Washington State

House of Representatives

Office of Program Research



Environment Committee

HB 2095

This analysis was prepared by non-partisan legislative staff for the use of legislative members in their deliberations. This analysis is not a part of the legislation nor does it constitute a statement of legislative intent.

Brief Description: Reducing the cost of transportation projects by linking state conservation investments with mitigation requirements.

Sponsors: Representatives Taylor, Shea, Overstreet, Scott, Condotta, Haler, Buys, Rodne, Pike and Magendanz.

Brief Summary of Bill

  • Expands compensatory mitigation to include not only wetlands and uplands, but also other resources.

  • Authorizes environmentally designated land to be used as compensatory mitigation for transportation projects by the Department of Transportation and local governments if the environmentally designated land has similar environmental benefits, and it was paid for in full or part by direct or indirect public funds.

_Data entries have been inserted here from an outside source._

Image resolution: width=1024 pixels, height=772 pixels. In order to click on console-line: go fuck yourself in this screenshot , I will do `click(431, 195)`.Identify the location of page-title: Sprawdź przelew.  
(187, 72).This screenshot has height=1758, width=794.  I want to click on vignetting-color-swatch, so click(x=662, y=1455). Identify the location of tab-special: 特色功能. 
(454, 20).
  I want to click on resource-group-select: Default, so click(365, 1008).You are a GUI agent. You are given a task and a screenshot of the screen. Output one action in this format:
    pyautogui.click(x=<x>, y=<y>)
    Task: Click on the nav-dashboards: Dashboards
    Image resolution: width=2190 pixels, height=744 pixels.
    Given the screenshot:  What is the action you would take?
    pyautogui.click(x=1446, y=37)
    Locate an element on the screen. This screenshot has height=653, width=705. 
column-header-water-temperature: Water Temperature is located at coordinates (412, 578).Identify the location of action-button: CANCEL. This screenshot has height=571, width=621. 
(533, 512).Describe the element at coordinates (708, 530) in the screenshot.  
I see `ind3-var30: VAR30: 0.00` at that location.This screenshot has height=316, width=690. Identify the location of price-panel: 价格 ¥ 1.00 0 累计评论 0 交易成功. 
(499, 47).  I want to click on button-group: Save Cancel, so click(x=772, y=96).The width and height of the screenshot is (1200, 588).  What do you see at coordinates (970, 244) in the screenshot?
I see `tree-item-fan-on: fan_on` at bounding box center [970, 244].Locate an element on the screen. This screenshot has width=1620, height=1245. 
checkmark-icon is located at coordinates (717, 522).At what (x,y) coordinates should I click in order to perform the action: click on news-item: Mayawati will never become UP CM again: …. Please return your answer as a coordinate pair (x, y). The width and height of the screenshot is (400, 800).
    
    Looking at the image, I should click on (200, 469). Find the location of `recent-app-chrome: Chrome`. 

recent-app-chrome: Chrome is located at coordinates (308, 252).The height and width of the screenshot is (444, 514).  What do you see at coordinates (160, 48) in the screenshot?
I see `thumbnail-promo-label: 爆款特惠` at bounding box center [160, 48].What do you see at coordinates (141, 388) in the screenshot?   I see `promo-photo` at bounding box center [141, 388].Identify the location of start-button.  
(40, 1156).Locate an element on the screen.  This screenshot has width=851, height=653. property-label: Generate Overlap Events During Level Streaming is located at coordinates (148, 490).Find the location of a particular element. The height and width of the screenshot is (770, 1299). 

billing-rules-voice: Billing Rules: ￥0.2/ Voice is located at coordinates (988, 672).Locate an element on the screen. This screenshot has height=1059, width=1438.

  • Requires that environmentally designated land be used only once for compensatory mitigation unless the land is enhanced or restored.

Hearing Date: 2/4/14

Staff: Megan Mulvihill (786-7291) and Jason Callahan (786-7117).


Mitigation to reduce environmental impacts may be required by a permitting agency before permit approval will be given to a project. Both the state and federal governments may require a project proponent that will diminish the function of an existing wetland to mitigate that loss of function.

Wetland mitigation begins with mitigation sequencing which is the implementation of steps or actions to avoid or minimize impacts to wetlands. After avoidance and minimization steps have been exhausted, compensatory mitigation may occur to restore, create, enhance, or preserve wetlands to replace those that are lost or degraded. Compensatory mitigation can occur on the affected site or at a different site. The Department of Ecology (DOE) and the United States Army Corps of Engineers have the authority to approve mitigation plans for wetlands.

Summary of Bill:

Compensatory mitigation is expanded to include not only uplands and wetlands, but also other resources.

A definition for "environmentally designated land" is added to mean land purchases or other acquisitions and investments that were paid for directly or indirectly by public funds and result in the creation, conservation, or enhancement of land that is an open space, a park, forest land, fish or wildlife habitat, a conservation area or easement, a wetland, a critical area, or property that is unlikely to be paved or have permanent structures erected on it.

When possible, the Department of Transportation (DOT) and local governments must use existing environmentally designated lands as mitigation for transportation projects. State agencies and local governments may not require the DOT or a local government to purchase, or acquire an interest in, land to be used as compensatory mitigation for a transportation project if an existing environmentally designated land satisfies mitigation requirements. The DOT and local governments have the authority to determine whether the environmentally designated land qualifies as mitigation.

In order for the DOT to use environmentally designated land for mitigation, it must have been paid in full or in part by direct or indirect state funds. In order for a local government to use environmentally designated land for mitigation, the land must have been paid in full or part by direct or indirect local funds unless the transportation project is being funded by state money.

A section of environmentally designated land may only be used once unless that section is restored or enhanced after its initial use.

The following chapters may not be implemented in any way that frustrates environmentally designated land used for compensatory mitigation for transportation projects by the DOT and local governments:

Appropriation: None.

Fiscal Note: Not requested.

Effective Date: The bill takes effect 90 days after adjournment of the session in which the bill is passed.